The actor, who plays the grown-up Eddie Kaspbrak, talks about Eddie and Richie, doing an impression, and Peter Bogdanovich vs Caesar salads

One of the most thrilling moments in It: Chapter Two is the reveal of the adult versions of the kids we became so fond of in the franchise’s first installment. Hypochondriac Eddie Kaspbrak, played as a young man by Jack Dylan Grazer, arguably has the most uncanny glow-up in the form of James Ransone, who both resembles Grazer and has his motormouthed mannerisms dead to rights.

In the lead-up to the film’s release, Polygon spoke with Ransone to see what went into playing the grown-up Eddie, why horror is so special, the movie’s craziest cameo, and, of course, meeting Stephen King.

[Ed. note: Spoilers for It: Chapter Two follow.]

Richie (Bill Hader), Beverly (Jessica Chastain), Bill (James McAvoy), Eddie (James Ransone), Mike (Isaiah Mustafa), and Ben (Jay Ryan) convene in the woods.
The grown-up Losers.
Warner Bros. Pictures

Polygon: The relationship between Richie and Eddie is taken in a slightly new direction from what’s in the books. How familiar were you with the source material, and what was your take on that new facet?

James Ranson: I didn’t get through the entire book when I was reading it, and I was trying to comb through it and look at all the times when they were all together to see if there was anything I could mine from, aside from the scary stuff. What struck me was that — and this is just for me — one of the scariest things when the Losers all got back together is that none of them had children. I’m 40 years old. I’ve since had a kid — literally when I went to go start filming the movie — but I didn’t have a kid at the time, and that was really scary for me.

If you’re talking about Richie’s token and all his stuff, that was a license that the filmmakers and the writers took for his storyline. On top of that — I would say this about any movie independent of It — that type of stuff is not interesting to me. I care about intimacy. I care about people telling the truth to one another. Anything that feels truthful, feels good. In the same way, I don’t really even care about the nature of Bev or Ben’s relationship, I just go, “Did it feel real? Did it look truthful?”

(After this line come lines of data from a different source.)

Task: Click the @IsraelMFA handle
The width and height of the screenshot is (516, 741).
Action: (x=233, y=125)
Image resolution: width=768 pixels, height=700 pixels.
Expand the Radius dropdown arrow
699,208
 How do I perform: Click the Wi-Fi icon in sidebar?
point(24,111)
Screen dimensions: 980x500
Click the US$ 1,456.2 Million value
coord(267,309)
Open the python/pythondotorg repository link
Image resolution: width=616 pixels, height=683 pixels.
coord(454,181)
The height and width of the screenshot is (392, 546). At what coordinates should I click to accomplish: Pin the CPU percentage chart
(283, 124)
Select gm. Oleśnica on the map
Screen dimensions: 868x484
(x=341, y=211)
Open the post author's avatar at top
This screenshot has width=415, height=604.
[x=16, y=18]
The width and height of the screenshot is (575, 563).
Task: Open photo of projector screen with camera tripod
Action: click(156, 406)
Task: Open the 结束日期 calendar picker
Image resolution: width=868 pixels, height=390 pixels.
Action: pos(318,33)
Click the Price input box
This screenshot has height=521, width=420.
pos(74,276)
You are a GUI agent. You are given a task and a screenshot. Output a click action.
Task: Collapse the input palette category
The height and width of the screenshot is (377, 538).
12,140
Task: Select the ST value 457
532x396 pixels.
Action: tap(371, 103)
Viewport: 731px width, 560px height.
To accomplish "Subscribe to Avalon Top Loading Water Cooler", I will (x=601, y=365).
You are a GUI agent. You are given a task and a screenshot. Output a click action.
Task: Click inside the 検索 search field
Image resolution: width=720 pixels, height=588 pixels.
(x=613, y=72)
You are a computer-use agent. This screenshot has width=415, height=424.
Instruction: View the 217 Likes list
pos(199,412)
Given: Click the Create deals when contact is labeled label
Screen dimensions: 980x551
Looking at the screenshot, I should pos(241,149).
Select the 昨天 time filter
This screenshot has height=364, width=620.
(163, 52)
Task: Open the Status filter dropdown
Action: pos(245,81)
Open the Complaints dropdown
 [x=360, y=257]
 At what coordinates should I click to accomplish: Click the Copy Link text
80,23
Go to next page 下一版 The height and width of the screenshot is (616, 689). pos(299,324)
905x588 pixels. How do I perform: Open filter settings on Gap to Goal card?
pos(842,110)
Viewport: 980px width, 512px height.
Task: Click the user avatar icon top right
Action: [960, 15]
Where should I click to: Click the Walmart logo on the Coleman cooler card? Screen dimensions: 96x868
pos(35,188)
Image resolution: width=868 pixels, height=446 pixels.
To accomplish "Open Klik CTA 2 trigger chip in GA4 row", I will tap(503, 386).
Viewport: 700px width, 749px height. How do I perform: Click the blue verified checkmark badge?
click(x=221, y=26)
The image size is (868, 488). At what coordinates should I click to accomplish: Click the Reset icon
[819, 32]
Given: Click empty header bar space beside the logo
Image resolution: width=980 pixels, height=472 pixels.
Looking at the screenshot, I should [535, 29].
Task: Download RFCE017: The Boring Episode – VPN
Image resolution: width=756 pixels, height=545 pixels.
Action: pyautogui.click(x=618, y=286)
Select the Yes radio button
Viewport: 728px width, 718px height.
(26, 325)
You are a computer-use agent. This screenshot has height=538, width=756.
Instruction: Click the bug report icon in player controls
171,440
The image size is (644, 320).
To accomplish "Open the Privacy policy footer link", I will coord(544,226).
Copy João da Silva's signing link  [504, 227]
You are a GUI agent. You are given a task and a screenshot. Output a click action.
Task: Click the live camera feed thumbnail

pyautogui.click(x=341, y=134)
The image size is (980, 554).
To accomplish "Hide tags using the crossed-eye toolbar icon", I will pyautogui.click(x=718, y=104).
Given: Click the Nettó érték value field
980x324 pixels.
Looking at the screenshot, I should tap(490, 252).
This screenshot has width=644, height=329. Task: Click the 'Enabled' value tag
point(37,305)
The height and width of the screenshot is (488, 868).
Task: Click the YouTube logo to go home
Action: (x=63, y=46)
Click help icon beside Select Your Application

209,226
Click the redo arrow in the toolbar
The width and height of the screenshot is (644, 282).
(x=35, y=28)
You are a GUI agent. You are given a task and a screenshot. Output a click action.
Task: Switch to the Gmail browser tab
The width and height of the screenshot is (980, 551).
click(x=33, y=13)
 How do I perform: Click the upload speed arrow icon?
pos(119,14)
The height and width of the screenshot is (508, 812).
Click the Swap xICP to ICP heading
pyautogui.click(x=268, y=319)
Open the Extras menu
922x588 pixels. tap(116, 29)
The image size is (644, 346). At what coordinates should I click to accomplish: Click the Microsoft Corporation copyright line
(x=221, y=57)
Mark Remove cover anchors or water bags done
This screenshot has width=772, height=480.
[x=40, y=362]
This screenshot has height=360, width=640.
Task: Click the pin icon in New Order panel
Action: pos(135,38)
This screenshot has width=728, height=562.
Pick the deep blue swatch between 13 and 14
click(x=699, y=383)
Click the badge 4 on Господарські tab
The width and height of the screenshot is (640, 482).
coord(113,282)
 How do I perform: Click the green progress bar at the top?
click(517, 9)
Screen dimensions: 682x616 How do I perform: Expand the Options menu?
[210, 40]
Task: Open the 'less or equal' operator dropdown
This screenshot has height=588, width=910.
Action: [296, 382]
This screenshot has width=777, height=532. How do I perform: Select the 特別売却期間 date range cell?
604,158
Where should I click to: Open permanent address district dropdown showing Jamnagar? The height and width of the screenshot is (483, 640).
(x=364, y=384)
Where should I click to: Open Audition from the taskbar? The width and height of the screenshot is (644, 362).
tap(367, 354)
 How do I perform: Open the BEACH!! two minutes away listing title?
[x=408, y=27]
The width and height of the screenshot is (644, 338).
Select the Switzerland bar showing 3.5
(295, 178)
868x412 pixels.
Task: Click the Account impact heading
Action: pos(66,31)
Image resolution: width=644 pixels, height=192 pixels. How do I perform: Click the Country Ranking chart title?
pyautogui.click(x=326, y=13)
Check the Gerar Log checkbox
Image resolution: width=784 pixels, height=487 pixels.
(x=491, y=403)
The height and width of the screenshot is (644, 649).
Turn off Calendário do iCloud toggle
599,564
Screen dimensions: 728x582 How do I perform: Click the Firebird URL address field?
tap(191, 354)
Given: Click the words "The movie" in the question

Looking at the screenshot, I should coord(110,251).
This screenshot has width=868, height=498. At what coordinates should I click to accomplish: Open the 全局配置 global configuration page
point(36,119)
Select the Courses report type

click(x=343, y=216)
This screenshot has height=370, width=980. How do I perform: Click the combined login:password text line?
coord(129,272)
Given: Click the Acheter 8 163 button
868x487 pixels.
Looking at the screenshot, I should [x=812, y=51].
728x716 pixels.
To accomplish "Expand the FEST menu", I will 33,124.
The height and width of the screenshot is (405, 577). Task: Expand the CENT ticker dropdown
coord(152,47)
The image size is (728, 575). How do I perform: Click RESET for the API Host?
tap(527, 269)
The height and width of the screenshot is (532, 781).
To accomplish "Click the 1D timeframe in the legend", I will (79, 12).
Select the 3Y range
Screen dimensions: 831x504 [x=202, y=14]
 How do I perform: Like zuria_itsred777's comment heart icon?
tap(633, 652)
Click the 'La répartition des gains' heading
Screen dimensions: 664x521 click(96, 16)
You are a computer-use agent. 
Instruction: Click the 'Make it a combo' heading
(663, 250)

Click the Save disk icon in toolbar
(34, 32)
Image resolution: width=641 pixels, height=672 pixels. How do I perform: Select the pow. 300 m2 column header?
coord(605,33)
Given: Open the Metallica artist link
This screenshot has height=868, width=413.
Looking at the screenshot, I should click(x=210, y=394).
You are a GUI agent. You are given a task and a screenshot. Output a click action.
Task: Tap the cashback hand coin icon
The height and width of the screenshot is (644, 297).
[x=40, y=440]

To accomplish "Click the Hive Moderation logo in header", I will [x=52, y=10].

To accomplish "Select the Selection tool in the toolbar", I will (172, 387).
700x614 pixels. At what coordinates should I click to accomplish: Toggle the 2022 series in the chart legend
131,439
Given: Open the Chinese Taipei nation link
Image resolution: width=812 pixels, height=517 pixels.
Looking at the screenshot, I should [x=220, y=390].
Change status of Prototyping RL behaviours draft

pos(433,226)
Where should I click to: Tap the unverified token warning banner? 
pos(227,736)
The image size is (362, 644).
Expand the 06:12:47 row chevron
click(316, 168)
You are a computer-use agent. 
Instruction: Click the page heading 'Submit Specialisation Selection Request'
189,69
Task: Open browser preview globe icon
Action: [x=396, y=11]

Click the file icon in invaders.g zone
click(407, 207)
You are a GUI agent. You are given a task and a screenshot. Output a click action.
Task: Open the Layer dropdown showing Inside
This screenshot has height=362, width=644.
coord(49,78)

And then the other thing too is I think we need to be very careful, especially in online culture, about this idea around objective meaning of art. If I tell you something means something, whether that’s a Rothko painting or a Beatles song, and you go, “I have a totally different interpretation of that!” It’s really crazy for me to go, “You’re wrong.” You’re like, “I had this whole emotional relationship with something.” But it’s also crazy for you to tell me I’m wrong. When we start saying art is something that is universally objectively saying this, we put ourselves in a very precarious position, because you start removing people’s relationships to everything. I’m not a fan of Justin Bieber, but I see why people like him, and if you like Justin Bieber and there are meaningful things in that song “Sorry” to you, I can’t tell you you’re an asshole.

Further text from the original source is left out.